The Conservative Party of the 1980s were a party of business. At the cost of millions of people’s livelihoods, they deregulated the market to introduce a wave of neoliberalism. The Party I saw come to power in 2010 boasted the Etonians-know-best rhetoric, arguing for ‘sensible’ economic policies which ultimately slashed the welfare state and plunged people into poverty. The current Conservative Party are neither business-minded, nor sensible. They pursued a Brexit-at-all-costs policy, fearing their voters would trickle away to Ukip or the Brexit Party. Now they have proudly adopted policies the BNP proposed in the 2000s. They are staunchly ‘anti-woke’, pandering to the nasty streak in British culture, and will legislate to keep their narrative dominant.

 

I have a small, tiny, unnourished feeling that maybe this will backfire on the Conservatives. As Brexit proves to have very few long-term positive impacts (or as Micheal Caine, a man with a net worth of £55 million said, we become “poor masters”) the public will be sick of a Party who hoard wealth at the top and whose ‘levelling up’ policies include a dribble of funding. And on the doorstep, when their campaigners rail against “wokeness” or “political correctness”, voters will be frustrated by their lack of answers to poverty.

 

Man standing to be MP: Have you seen the BBC want to hire more black actors? Bloody woke nonsense.

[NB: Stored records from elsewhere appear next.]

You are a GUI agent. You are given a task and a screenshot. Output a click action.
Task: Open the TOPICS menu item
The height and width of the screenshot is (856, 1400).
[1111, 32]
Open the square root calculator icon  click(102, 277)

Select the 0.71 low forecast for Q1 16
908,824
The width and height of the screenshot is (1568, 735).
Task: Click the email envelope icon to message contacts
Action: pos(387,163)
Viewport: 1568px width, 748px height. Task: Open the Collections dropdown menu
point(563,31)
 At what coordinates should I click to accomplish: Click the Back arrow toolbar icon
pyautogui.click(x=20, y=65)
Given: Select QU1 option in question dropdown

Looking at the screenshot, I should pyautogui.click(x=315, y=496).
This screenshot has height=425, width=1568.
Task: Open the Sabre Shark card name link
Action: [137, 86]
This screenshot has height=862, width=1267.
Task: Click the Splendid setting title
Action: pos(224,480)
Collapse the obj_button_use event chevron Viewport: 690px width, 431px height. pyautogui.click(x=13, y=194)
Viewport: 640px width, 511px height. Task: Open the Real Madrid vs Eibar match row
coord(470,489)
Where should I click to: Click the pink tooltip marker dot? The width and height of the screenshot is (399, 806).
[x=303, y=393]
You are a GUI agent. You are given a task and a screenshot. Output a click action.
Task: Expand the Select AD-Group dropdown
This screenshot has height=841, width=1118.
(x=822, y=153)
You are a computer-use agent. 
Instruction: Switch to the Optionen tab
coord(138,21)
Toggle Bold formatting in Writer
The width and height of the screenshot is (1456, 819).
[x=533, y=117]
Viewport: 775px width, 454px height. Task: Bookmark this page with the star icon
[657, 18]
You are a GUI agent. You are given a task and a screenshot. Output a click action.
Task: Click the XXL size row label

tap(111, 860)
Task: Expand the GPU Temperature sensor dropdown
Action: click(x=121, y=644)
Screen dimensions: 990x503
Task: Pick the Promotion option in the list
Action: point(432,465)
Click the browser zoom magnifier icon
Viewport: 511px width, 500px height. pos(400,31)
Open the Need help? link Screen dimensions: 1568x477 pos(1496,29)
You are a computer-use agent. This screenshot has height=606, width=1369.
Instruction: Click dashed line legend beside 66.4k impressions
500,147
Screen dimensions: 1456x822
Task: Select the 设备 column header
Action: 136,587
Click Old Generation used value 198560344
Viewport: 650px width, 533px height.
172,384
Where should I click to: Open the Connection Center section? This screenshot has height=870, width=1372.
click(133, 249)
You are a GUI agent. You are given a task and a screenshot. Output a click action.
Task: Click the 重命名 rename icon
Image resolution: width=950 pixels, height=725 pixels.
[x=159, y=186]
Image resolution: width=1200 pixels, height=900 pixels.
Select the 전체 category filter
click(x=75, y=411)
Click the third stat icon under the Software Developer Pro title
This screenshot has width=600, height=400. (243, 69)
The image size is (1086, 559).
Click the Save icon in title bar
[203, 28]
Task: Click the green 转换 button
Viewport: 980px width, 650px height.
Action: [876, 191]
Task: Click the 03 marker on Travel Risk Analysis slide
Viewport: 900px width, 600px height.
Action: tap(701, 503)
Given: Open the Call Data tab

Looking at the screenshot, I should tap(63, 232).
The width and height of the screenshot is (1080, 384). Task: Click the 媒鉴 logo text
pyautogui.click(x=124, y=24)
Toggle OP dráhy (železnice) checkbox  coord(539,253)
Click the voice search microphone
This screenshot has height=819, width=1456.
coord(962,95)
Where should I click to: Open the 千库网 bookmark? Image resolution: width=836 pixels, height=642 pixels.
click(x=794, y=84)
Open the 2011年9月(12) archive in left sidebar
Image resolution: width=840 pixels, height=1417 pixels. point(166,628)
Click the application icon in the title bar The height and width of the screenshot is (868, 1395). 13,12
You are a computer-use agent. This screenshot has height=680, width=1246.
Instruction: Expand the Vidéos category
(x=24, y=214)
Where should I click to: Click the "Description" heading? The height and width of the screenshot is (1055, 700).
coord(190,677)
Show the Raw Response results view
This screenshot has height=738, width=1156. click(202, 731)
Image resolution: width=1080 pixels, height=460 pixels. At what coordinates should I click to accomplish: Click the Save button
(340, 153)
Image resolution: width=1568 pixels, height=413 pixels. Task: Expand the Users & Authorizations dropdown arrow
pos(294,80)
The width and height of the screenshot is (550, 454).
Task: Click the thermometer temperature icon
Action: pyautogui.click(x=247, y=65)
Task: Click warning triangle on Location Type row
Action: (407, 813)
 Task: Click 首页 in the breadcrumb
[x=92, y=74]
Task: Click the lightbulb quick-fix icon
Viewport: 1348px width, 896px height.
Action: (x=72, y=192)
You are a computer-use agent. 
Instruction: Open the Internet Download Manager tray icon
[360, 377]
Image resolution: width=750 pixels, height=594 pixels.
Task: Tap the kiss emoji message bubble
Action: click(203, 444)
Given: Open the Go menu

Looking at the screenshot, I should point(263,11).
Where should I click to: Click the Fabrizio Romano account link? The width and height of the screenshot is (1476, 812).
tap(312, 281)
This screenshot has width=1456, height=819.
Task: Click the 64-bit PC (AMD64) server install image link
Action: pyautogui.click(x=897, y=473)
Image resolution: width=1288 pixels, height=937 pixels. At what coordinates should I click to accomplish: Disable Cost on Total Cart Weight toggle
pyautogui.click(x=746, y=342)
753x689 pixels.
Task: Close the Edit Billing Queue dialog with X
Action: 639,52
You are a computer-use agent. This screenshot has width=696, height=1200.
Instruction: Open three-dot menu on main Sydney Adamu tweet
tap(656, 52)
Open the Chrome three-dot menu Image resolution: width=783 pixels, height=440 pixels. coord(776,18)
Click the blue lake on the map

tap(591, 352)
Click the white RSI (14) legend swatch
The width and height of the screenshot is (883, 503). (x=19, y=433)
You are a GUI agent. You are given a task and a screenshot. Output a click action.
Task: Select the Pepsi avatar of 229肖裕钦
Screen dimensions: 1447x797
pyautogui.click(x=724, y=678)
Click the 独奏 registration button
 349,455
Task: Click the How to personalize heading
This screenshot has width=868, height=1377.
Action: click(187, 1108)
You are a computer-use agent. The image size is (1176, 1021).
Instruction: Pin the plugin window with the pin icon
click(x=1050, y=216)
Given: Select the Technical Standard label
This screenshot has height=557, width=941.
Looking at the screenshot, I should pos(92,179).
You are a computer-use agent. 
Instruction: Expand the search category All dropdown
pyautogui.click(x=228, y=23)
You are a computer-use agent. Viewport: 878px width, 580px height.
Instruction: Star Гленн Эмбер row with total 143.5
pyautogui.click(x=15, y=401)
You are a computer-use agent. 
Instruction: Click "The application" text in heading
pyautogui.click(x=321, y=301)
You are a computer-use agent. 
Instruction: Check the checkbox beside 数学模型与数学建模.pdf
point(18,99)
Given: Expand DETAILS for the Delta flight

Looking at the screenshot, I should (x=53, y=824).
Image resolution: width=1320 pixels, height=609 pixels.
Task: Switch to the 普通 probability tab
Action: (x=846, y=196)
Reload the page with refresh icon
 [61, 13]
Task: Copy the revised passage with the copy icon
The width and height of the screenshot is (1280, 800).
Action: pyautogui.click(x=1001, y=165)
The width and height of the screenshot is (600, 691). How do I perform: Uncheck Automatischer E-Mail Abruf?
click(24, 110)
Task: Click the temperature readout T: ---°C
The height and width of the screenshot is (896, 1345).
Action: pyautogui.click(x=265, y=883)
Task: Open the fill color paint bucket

Voter: How can you make my life better?

Man standing to be MP: Have you seen you can’t use slurs to describe disabled people anymore? Bloody woke nonsense.

 

And yet, as the question “Should the UK leave the European Union” is so easily manipulated into a question of imagined sovereignty. Patriotism so easily, easily upsold into nationalism. I have seen calls to not play the Tories’ game, to not be angry at them calling us angry, not to become militant as they call us militant.

 

But they control a narrative, and we have to curate our own.

 

I never thought I’d die fighting side-by-side with the National Trust.